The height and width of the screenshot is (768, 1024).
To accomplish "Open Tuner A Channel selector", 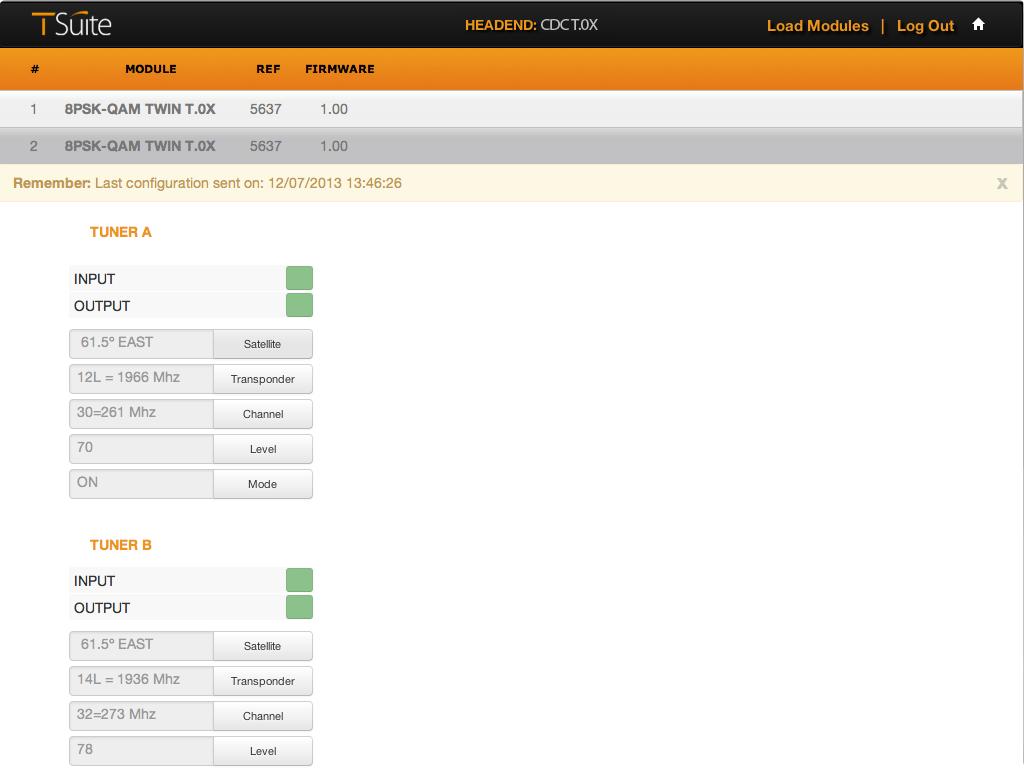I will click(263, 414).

==

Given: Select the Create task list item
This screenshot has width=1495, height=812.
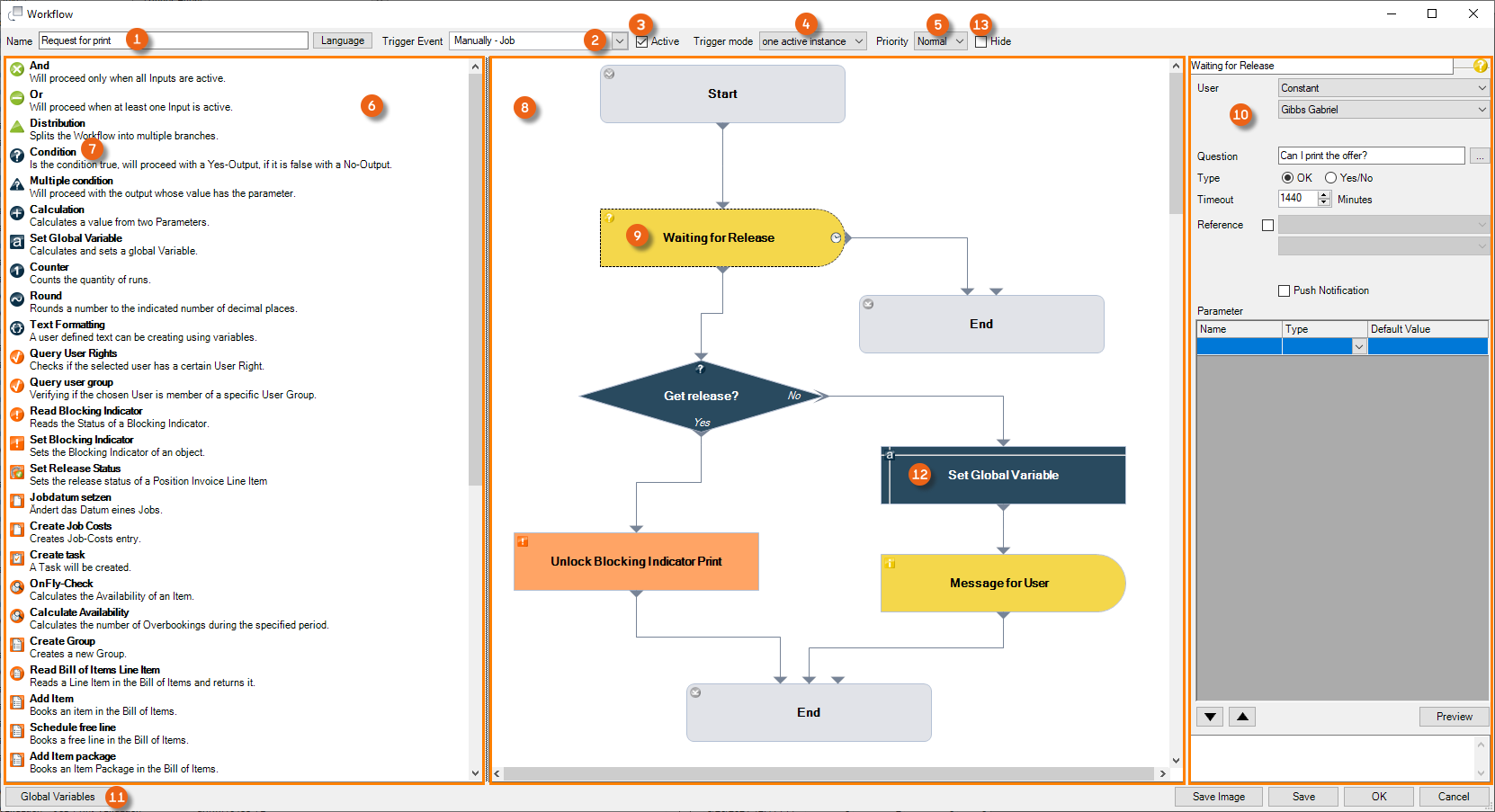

---

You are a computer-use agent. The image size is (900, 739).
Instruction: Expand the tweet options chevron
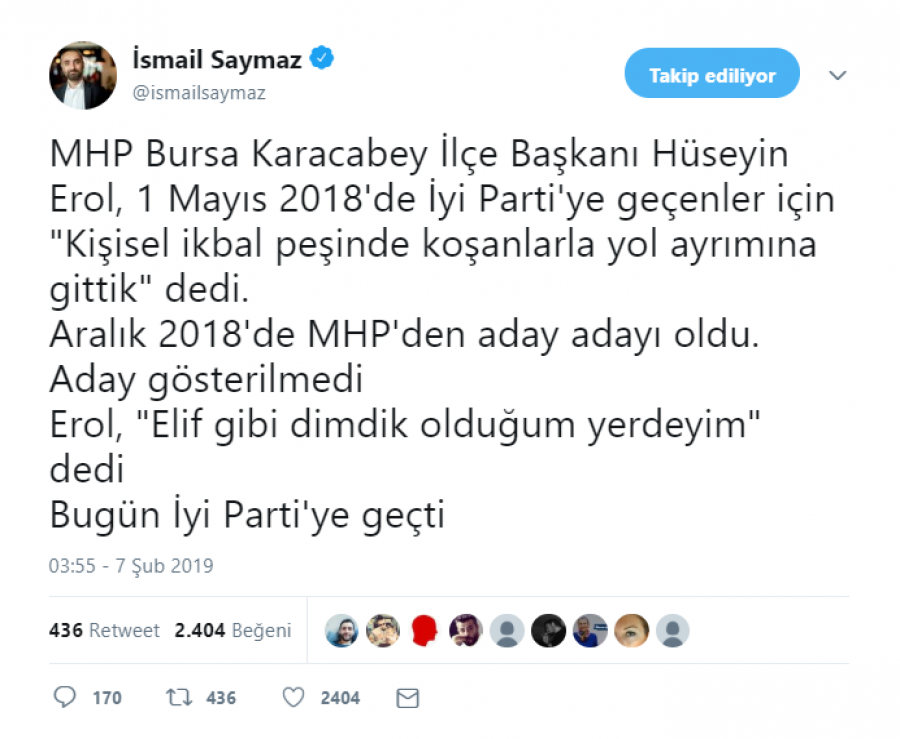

**Exercise prompt**
Find all lines holding the word "screenshot" in the records above and copy them.

**Completed exercise**
The height and width of the screenshot is (768, 1024).
This screenshot has width=1495, height=812.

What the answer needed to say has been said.